▼▼▼

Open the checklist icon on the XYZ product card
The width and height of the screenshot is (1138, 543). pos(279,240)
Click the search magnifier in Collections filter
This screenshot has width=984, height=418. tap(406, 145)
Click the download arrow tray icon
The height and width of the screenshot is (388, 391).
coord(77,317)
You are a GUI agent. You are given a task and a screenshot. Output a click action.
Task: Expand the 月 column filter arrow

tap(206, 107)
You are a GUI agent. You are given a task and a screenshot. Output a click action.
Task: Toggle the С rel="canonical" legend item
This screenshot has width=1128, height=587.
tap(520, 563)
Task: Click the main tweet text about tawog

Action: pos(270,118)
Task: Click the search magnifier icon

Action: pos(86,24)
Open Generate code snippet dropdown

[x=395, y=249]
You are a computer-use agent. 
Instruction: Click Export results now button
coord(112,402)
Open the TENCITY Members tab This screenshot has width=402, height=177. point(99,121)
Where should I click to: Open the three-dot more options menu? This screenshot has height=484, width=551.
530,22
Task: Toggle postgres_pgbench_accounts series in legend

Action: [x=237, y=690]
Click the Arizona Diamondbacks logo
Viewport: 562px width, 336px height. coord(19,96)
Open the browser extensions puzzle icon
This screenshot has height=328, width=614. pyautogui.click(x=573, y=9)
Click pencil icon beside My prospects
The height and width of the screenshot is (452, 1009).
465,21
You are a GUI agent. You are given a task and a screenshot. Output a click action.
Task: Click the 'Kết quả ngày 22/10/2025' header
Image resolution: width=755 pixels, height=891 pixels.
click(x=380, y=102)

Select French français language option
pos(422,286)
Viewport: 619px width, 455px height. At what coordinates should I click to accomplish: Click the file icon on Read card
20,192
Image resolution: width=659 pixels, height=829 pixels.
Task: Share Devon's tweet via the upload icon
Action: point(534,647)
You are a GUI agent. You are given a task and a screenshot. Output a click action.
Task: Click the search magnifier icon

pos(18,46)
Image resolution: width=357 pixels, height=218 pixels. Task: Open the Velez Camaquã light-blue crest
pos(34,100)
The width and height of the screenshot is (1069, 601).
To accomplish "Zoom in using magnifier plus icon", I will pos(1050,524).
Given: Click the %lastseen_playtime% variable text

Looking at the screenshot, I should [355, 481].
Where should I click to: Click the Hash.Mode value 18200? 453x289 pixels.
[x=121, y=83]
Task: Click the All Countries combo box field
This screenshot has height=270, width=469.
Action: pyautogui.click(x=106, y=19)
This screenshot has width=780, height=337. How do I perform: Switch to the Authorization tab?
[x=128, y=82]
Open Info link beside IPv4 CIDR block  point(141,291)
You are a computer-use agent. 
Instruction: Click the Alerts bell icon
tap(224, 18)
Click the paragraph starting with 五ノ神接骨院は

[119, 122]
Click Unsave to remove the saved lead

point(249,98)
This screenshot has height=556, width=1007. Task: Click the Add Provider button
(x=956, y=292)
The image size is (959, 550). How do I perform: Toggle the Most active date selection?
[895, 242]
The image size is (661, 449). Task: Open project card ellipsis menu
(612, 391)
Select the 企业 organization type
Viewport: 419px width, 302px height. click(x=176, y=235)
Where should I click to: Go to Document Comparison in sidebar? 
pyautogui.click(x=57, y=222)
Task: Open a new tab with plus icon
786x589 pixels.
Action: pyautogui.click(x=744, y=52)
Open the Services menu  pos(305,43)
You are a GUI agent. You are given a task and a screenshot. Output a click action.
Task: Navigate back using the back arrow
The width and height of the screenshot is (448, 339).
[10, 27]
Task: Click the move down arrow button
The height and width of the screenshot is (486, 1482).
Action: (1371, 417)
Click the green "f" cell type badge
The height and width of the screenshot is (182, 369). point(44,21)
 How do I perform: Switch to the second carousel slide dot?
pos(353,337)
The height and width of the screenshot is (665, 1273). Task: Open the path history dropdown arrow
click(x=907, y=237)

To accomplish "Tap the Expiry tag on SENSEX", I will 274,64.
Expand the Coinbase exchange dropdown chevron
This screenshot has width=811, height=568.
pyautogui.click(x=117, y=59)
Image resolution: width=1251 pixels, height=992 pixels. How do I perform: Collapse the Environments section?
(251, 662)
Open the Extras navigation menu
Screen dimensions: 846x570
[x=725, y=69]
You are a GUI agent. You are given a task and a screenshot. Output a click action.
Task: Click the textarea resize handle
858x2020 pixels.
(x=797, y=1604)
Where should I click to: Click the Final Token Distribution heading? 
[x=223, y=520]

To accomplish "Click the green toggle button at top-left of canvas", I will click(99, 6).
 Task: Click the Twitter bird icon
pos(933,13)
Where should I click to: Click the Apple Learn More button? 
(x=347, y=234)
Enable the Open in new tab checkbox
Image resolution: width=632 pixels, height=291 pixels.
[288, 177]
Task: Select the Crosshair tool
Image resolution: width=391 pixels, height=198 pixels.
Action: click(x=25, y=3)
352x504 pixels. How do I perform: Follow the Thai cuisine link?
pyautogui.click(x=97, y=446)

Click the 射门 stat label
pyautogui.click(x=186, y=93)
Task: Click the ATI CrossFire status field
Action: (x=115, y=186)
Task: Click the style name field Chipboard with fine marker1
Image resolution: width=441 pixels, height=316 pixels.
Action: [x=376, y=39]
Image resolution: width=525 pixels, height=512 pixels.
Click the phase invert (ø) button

▲▲▲

*TASK REQUIREMENTS*:
Repeat every line of the records above exactly.

*EXPECTED ANSWER*:
Open the checklist icon on the XYZ product card
The width and height of the screenshot is (1138, 543). pos(279,240)
Click the search magnifier in Collections filter
This screenshot has width=984, height=418. tap(406, 145)
Click the download arrow tray icon
The height and width of the screenshot is (388, 391).
coord(77,317)
You are a GUI agent. You are given a task and a screenshot. Output a click action.
Task: Expand the 月 column filter arrow

tap(206, 107)
You are a GUI agent. You are given a task and a screenshot. Output a click action.
Task: Toggle the С rel="canonical" legend item
This screenshot has width=1128, height=587.
tap(520, 563)
Task: Click the main tweet text about tawog

Action: pos(270,118)
Task: Click the search magnifier icon

Action: pos(86,24)
Open Generate code snippet dropdown

[x=395, y=249]
You are a computer-use agent. 
Instruction: Click Export results now button
coord(112,402)
Open the TENCITY Members tab This screenshot has width=402, height=177. point(99,121)
Where should I click to: Open the three-dot more options menu? This screenshot has height=484, width=551.
530,22
Task: Toggle postgres_pgbench_accounts series in legend

Action: [x=237, y=690]
Click the Arizona Diamondbacks logo
Viewport: 562px width, 336px height. coord(19,96)
Open the browser extensions puzzle icon
This screenshot has height=328, width=614. pyautogui.click(x=573, y=9)
Click pencil icon beside My prospects
The height and width of the screenshot is (452, 1009).
465,21
You are a GUI agent. You are given a task and a screenshot. Output a click action.
Task: Click the 'Kết quả ngày 22/10/2025' header
Image resolution: width=755 pixels, height=891 pixels.
click(x=380, y=102)

Select French français language option
pos(422,286)
Viewport: 619px width, 455px height. At what coordinates should I click to accomplish: Click the file icon on Read card
20,192
Image resolution: width=659 pixels, height=829 pixels.
Task: Share Devon's tweet via the upload icon
Action: point(534,647)
You are a GUI agent. You are given a task and a screenshot. Output a click action.
Task: Click the search magnifier icon

pos(18,46)
Image resolution: width=357 pixels, height=218 pixels. Task: Open the Velez Camaquã light-blue crest
pos(34,100)
The width and height of the screenshot is (1069, 601).
To accomplish "Zoom in using magnifier plus icon", I will pos(1050,524).
Given: Click the %lastseen_playtime% variable text

Looking at the screenshot, I should [355, 481].
Where should I click to: Click the Hash.Mode value 18200? 453x289 pixels.
[x=121, y=83]
Task: Click the All Countries combo box field
This screenshot has height=270, width=469.
Action: pyautogui.click(x=106, y=19)
This screenshot has width=780, height=337. How do I perform: Switch to the Authorization tab?
[x=128, y=82]
Open Info link beside IPv4 CIDR block  point(141,291)
You are a computer-use agent. 
Instruction: Click the Alerts bell icon
tap(224, 18)
Click the paragraph starting with 五ノ神接骨院は

[119, 122]
Click Unsave to remove the saved lead

point(249,98)
This screenshot has height=556, width=1007. Task: Click the Add Provider button
(x=956, y=292)
The image size is (959, 550). How do I perform: Toggle the Most active date selection?
[895, 242]
The image size is (661, 449). Task: Open project card ellipsis menu
(612, 391)
Select the 企业 organization type
Viewport: 419px width, 302px height. click(x=176, y=235)
Where should I click to: Go to Document Comparison in sidebar? 
pyautogui.click(x=57, y=222)
Task: Open a new tab with plus icon
786x589 pixels.
Action: pyautogui.click(x=744, y=52)
Open the Services menu  pos(305,43)
You are a GUI agent. You are given a task and a screenshot. Output a click action.
Task: Navigate back using the back arrow
The width and height of the screenshot is (448, 339).
[10, 27]
Task: Click the move down arrow button
The height and width of the screenshot is (486, 1482).
Action: (1371, 417)
Click the green "f" cell type badge
The height and width of the screenshot is (182, 369). point(44,21)
 How do I perform: Switch to the second carousel slide dot?
pos(353,337)
The height and width of the screenshot is (665, 1273). Task: Open the path history dropdown arrow
click(x=907, y=237)

To accomplish "Tap the Expiry tag on SENSEX", I will 274,64.
Expand the Coinbase exchange dropdown chevron
This screenshot has width=811, height=568.
pyautogui.click(x=117, y=59)
Image resolution: width=1251 pixels, height=992 pixels. How do I perform: Collapse the Environments section?
(251, 662)
Open the Extras navigation menu
Screen dimensions: 846x570
[x=725, y=69]
You are a GUI agent. You are given a task and a screenshot. Output a click action.
Task: Click the textarea resize handle
858x2020 pixels.
(x=797, y=1604)
Where should I click to: Click the Final Token Distribution heading? 
[x=223, y=520]

To accomplish "Click the green toggle button at top-left of canvas", I will click(99, 6).
 Task: Click the Twitter bird icon
pos(933,13)
Where should I click to: Click the Apple Learn More button? 
(x=347, y=234)
Enable the Open in new tab checkbox
Image resolution: width=632 pixels, height=291 pixels.
[288, 177]
Task: Select the Crosshair tool
Image resolution: width=391 pixels, height=198 pixels.
Action: click(x=25, y=3)
352x504 pixels. How do I perform: Follow the Thai cuisine link?
pyautogui.click(x=97, y=446)

Click the 射门 stat label
pyautogui.click(x=186, y=93)
Task: Click the ATI CrossFire status field
Action: (x=115, y=186)
Task: Click the style name field Chipboard with fine marker1
Image resolution: width=441 pixels, height=316 pixels.
Action: [x=376, y=39]
Image resolution: width=525 pixels, height=512 pixels.
Click the phase invert (ø) button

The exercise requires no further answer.